Lorsque je peins, je me sers de ce dont je me rappelle et de ce que je ne sais pas : un geste en amène un autre puis un autre mais lequel ?

C’est comme des flashs de mémoire que je dois saisir dans l’instant où ils viennent, ce qui entraine un mouvement rapide et plus ou moins aléatoire de l’image qui vient.

Je souhaite amener les étudiants à bousculer leurs connaissances ; qu’ils agitent leur instinct - un laisser faire de la main, du geste, du mouvement - qu’ils peignent la « sensation » plus que la représentation.

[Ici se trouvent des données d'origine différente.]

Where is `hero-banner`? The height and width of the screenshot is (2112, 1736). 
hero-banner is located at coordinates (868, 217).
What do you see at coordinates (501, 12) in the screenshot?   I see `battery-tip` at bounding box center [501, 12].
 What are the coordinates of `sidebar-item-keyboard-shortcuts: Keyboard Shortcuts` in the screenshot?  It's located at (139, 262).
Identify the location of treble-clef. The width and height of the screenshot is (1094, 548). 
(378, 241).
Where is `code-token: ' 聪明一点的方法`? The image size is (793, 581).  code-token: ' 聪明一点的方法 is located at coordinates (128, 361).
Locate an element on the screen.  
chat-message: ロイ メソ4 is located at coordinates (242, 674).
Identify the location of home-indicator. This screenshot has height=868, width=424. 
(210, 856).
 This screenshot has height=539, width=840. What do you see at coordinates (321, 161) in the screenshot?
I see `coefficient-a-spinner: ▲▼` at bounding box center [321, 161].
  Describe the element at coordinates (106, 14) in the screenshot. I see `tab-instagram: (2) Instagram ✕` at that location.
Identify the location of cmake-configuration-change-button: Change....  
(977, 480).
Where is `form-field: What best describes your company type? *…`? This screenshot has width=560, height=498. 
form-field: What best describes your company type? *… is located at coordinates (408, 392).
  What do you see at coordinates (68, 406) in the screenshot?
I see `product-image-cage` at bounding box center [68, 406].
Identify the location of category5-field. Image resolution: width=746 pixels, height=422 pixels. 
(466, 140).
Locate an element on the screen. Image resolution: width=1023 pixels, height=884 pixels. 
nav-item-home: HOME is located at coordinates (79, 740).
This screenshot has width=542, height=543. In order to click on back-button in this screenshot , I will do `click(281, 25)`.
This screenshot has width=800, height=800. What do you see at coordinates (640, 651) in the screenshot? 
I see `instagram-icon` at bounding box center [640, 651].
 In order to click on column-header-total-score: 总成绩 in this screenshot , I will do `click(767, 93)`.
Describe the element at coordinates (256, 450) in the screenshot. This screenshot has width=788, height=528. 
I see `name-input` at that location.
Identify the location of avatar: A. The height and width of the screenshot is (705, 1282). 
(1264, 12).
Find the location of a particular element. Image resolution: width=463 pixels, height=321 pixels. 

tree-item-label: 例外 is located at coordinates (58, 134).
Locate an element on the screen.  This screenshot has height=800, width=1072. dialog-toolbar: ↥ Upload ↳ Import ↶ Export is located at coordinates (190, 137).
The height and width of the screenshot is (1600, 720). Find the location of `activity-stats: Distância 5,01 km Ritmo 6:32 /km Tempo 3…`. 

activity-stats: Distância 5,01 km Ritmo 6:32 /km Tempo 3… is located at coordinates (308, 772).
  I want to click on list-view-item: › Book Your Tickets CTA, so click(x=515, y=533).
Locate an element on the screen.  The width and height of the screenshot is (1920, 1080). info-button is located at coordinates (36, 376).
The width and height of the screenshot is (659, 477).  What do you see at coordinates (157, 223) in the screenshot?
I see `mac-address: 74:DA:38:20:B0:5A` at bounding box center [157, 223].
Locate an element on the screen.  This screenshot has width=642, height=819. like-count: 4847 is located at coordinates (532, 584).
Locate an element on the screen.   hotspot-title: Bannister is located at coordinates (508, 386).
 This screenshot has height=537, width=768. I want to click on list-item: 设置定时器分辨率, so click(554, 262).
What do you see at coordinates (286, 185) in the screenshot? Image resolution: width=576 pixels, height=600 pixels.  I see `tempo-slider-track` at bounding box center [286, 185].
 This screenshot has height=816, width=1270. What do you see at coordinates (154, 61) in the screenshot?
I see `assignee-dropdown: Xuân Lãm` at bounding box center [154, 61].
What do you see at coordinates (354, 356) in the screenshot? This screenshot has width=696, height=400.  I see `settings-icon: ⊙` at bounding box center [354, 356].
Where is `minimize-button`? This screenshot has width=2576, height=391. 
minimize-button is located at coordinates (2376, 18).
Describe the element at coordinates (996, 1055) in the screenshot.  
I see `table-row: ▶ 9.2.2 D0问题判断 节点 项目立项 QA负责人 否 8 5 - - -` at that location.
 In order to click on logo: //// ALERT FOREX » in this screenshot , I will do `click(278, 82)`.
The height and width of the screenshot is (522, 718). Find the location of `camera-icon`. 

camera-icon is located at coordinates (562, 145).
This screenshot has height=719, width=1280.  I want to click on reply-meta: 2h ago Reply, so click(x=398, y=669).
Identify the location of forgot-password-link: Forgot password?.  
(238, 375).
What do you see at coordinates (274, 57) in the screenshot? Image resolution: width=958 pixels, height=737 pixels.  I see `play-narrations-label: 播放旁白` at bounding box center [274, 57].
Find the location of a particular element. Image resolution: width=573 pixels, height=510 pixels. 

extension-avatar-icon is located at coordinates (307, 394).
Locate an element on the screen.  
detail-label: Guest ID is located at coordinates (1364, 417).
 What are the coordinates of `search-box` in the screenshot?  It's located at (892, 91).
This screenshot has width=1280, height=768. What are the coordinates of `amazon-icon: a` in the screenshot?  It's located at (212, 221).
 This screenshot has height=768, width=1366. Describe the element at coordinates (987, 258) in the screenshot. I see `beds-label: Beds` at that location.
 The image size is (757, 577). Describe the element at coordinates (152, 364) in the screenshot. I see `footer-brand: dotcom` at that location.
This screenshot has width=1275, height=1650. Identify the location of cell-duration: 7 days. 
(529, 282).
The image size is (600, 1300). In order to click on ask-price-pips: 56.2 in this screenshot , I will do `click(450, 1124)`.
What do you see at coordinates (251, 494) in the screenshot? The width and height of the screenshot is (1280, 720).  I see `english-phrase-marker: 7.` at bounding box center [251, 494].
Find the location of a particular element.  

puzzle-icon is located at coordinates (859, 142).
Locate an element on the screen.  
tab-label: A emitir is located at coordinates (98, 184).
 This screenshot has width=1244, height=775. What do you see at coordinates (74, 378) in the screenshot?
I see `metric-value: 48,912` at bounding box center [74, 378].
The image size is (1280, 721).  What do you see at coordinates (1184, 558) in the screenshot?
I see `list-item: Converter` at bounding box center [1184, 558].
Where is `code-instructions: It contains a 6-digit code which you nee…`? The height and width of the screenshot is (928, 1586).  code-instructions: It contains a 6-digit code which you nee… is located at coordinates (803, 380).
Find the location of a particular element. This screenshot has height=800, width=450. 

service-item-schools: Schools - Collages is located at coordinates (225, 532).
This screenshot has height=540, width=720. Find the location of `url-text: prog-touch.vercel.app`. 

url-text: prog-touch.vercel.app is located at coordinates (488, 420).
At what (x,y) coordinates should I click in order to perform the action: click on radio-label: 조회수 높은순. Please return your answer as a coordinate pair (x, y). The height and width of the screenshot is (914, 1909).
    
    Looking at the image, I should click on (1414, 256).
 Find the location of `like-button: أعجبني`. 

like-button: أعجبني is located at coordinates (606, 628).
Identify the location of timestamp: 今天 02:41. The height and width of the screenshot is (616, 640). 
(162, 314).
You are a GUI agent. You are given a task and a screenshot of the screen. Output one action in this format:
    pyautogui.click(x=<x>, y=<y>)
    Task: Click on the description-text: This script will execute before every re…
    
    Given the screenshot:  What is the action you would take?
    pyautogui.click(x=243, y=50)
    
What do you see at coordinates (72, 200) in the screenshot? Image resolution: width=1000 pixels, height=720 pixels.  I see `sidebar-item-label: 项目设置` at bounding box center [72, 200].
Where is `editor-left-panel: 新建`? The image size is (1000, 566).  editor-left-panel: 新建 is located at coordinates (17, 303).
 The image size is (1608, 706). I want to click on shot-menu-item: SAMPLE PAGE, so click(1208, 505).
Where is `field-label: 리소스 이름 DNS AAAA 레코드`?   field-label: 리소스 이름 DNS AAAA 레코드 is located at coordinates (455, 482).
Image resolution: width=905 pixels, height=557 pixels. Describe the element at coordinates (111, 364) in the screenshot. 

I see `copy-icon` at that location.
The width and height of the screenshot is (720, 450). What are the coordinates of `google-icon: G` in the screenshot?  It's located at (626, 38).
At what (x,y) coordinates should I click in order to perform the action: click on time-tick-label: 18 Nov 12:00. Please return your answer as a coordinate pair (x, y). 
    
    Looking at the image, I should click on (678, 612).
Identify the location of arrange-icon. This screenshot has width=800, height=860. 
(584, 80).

Peindre ce que l’on ressent demande et impose un apprentissage conséquent d’où l’importance pour moi de mener ces master classes auprès des étudiants de 3eme année.

 

Benjamin Carbonne

 

Acte III

S’affranchir des frontières.

 

Exposition des œuvres des étudiants à la Maison des relations Internationales - Montpellier

 

Filmer l’accrochages des œuvres à la Maison des relations internationales de Montpellier, l’exposition, les réactions du public en s’appuyant sur la projection de la première partie du documentaire réalisé en Ukraine. 

 

Acte IV

A la fin de l’exposition, retour à Lviv avec les œuvres. 

Retrouvailles avec les protagonistes ukrainiens. Visionnage du film.


Idée aussi en parallèle de réaliser une captation VR 360 de l’exposition pour permettre lors de mon retour d’offrir aux protagonistes ukrainiens une véritable immersion, et qu’ils découvrent l’exposition comme s’ils y étaient.